Oooh yes sounds as though things are happening.
Hope all is going well :thumbup:


----------



## Taylorbaby (Jan 10, 2009)

all my first timers go in the loo as they think they need the loo, sounds as thought she has started  keep us updated!


----------



## Taylorbaby (Jan 10, 2009)

cathy2202 said:


> Hiya
> 
> Good luck to you!
> 
> ...


only 1 of mine stopped eating 2days before, ate very little, the other ate right up until and after the birth!!!!


----------



## alisondalziel (Oct 8, 2008)

Hiya,

She's still not having many contractions. I've given her caulophyllum but nothing seems to have changed.

She can't reach to clean herself so i need to keep wiping her with tissues.

She didn't stop eating at any point and is still eating today. If i opened some food she would cry to get some.

There really has been no signs at all apart from crying in my face at 9 this morning!!

today is day 67 for my girl.


----------



## 2flowers (Jan 24, 2010)

Hopefully things will start to happen soon, if not a trip to your vet may be in order as sometimes oxytocin may need to be given to help with the contractions.


----------



## alisondalziel (Oct 8, 2008)

She has a few meows then settles down to sleep again. The discharge seems to have stopped now.

I'll see how she goes this evening.

I think it can be up to 24 hours after the show that things start happening so i'm not worried, she's in no distress.


----------



## lymorelynn (Oct 4, 2008)

Hope there's more progress soon


----------



## alisondalziel (Oct 8, 2008)

She is now having contractions every 5ish minutes!!


----------



## Chez87 (Aug 11, 2010)

Eeeee this is so exciting!!!


----------



## alisondalziel (Oct 8, 2008)

yeah i am very excited!!

can't wait to meet my kitties!


----------



## DKDREAM (Sep 15, 2008)

hope it goes well and all are born healthy x


----------



## Aurelia (Apr 29, 2010)

When you say 'contractions' what do you mean? Describe what she is doing.

Also why would you wipe her with tissue? I'd never do that... think of infection


----------



## alisondalziel (Oct 8, 2008)

I mean she is contracting. Having given birth twice myself i know what they are! Only a few every 5-10 minutes though.

Her tummy is so large that she is unable to lick herself so instead of leaving her fur covered in liquid and blood i've been dabbing her with tissues. I don't see any problem with that.

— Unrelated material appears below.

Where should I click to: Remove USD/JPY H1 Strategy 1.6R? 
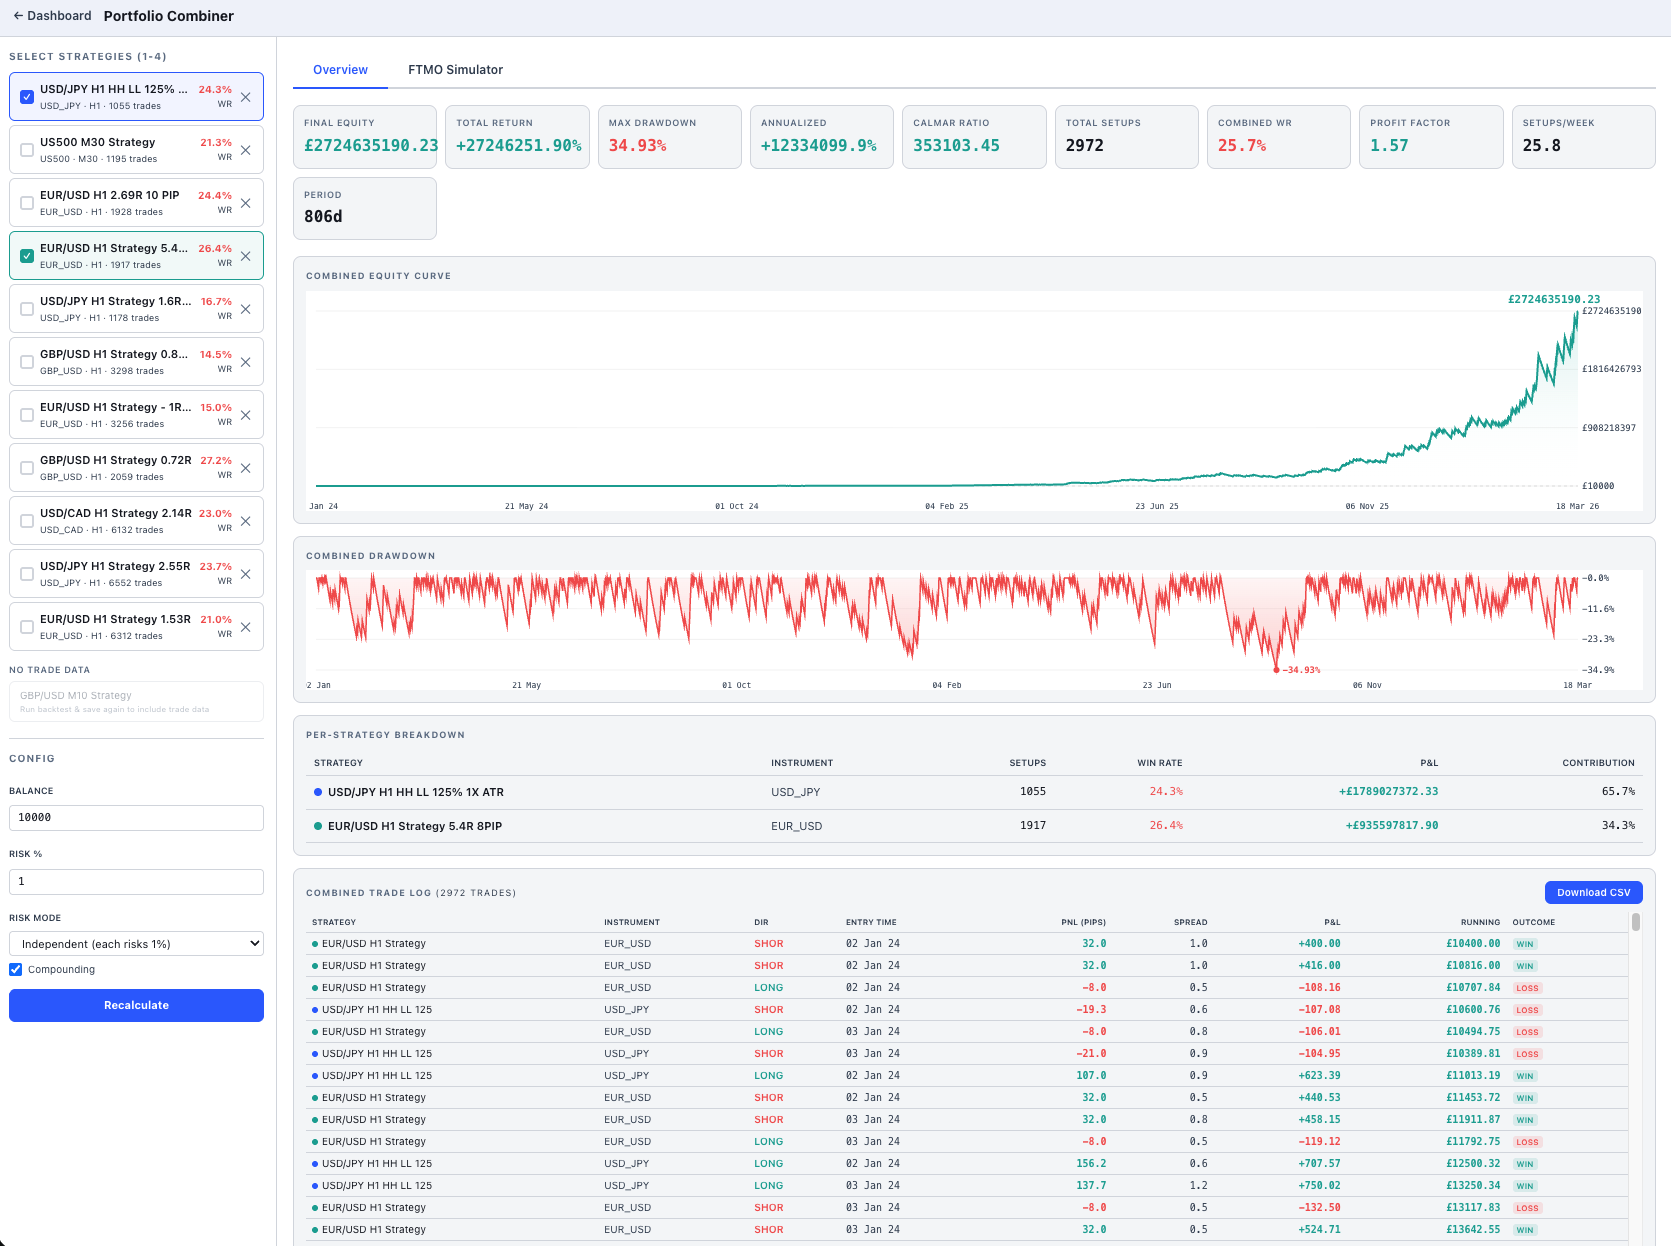pos(246,308)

Nothing much is happening at the moment she's lying around resting.


----------



## dougal22 (Jun 18, 2010)

alisondalziel said:


> Nothing much is happening at the moment she's lying around resting.


I hope you're getting some rest too while your girl is resting


----------



## Tje (Jan 16, 2010)

alisondalziel said:


> I mean she is contracting. Having given birth twice myself i know what they are! Only a few every 5-10 minutes though.

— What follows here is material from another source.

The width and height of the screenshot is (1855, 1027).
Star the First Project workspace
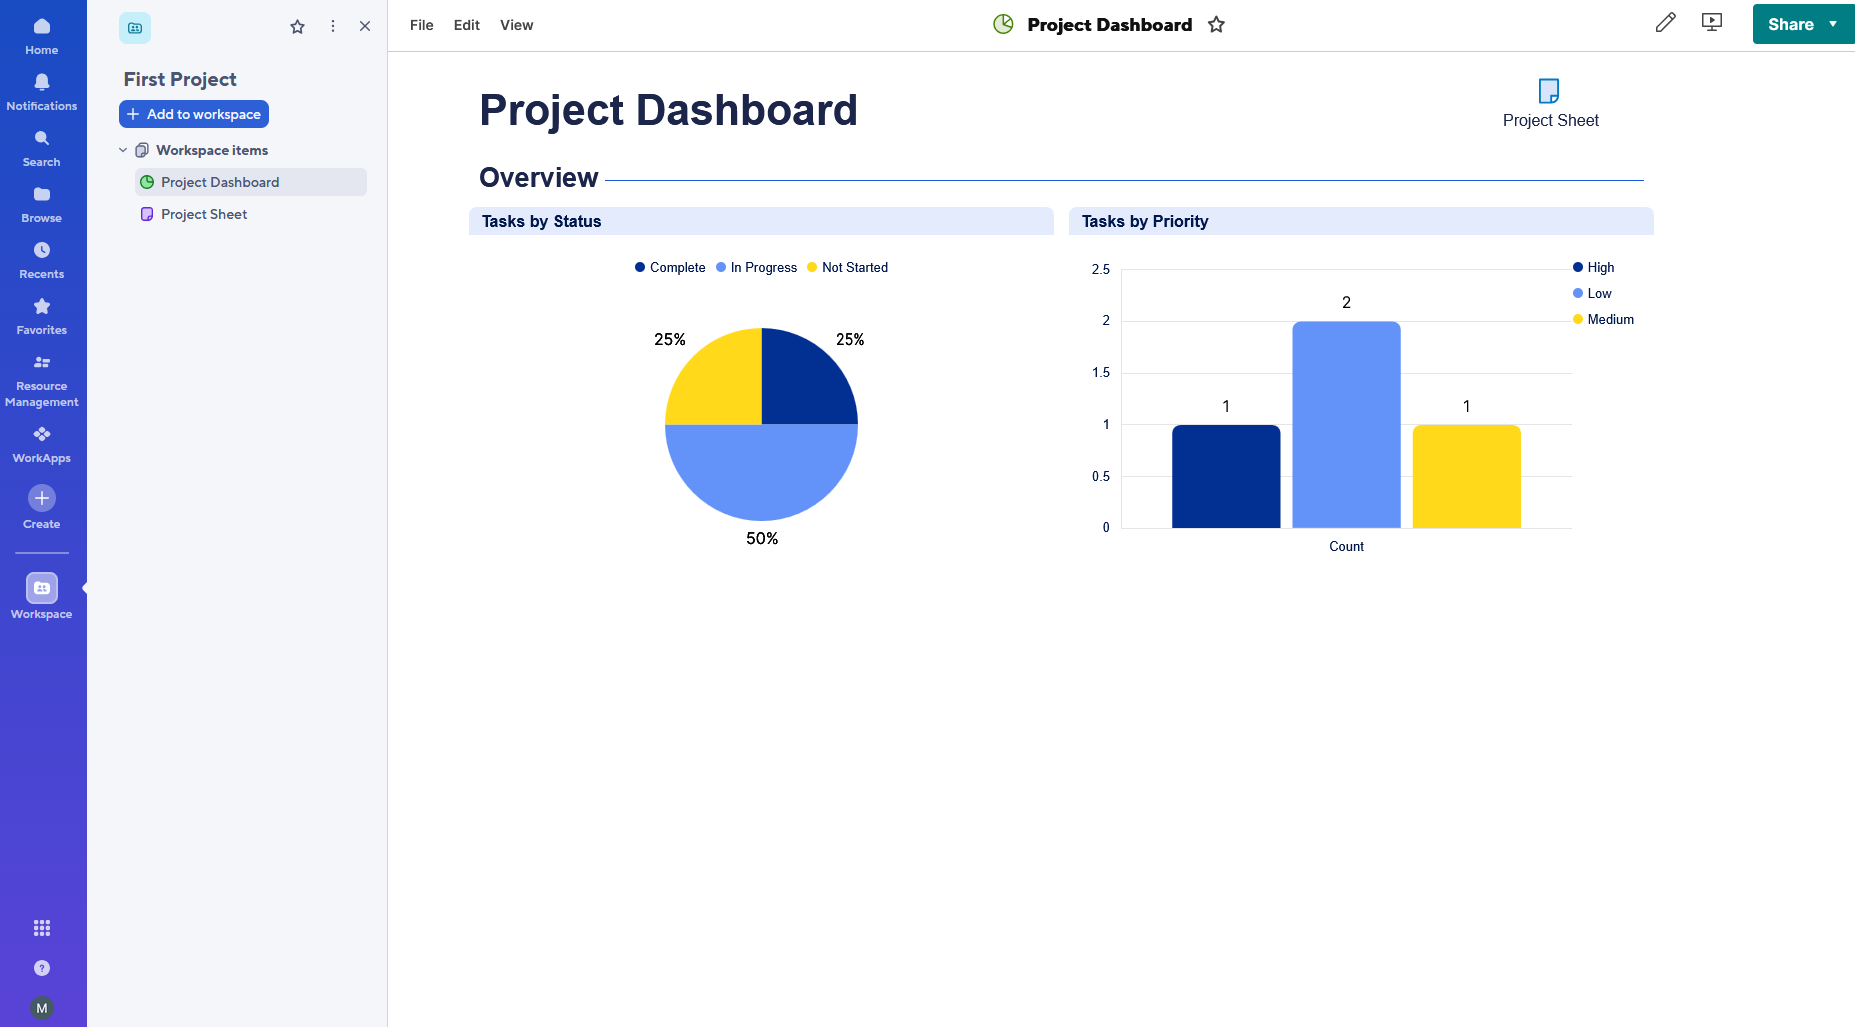coord(297,27)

please don't take this the wrong way... my mum had 5 of us, and delivered next doors twins on her own and has been at the birth of countless of my nephews and neices and cousins, even helped my sister deliver her first born when the ambulance got stuck in the snow and the 2 ambulance drivers panicked ... still though when I was 14 she made the wrong call with a pregnant foster cat of ours... I knew a good long while before my mum that all was not well and we had to get to a vet.... all I mean to say is.... I know you're a mum, but.... I am not sure that is that relevant with cat birthing. It certainly wasn't for my mum.


----------



## Aurelia (Apr 29, 2010)

alisondalziel said:


> I mean she is contracting. Having given birth twice myself i know what they are! Only a few every 5-10 minutes though.
> 
> Her tummy is so large that she is unable to lick herself so instead of leaving her fur covered in liquid and blood i've been dabbing her with tissues. I don't see any problem with that.
> 
> Nothing much is happening at the moment she's lying around resting.


OK, but if she is lifting her bum with them that's not just contractions, she is pushing too.

So what are you going to do once she's given birth? Clean her? I'm sorry but I don't see any reason to wipe with tissue, it is risky doing it IMO. You already have so much riding against you, taking unnecessary risks like that ... well .

Can you link me up to an article you've read (I presume?) that tells you up to 24 hours after a show is fine? and what to you call a show, what happened?


----------



## alisondalziel (Oct 8, 2008)

She hasn't lifted her bum at all, just lying on her side, sometimes changing to her other side.

Once she has given birth there will be no need to clean her as she will be able to reach to do it herself.

I phoned my friend this morning who is a vet and se said that 24 hours isn't abnormal. The stud owner also said not to worry as maiden queens can take their time.

I know what to look for, and when to call the vet.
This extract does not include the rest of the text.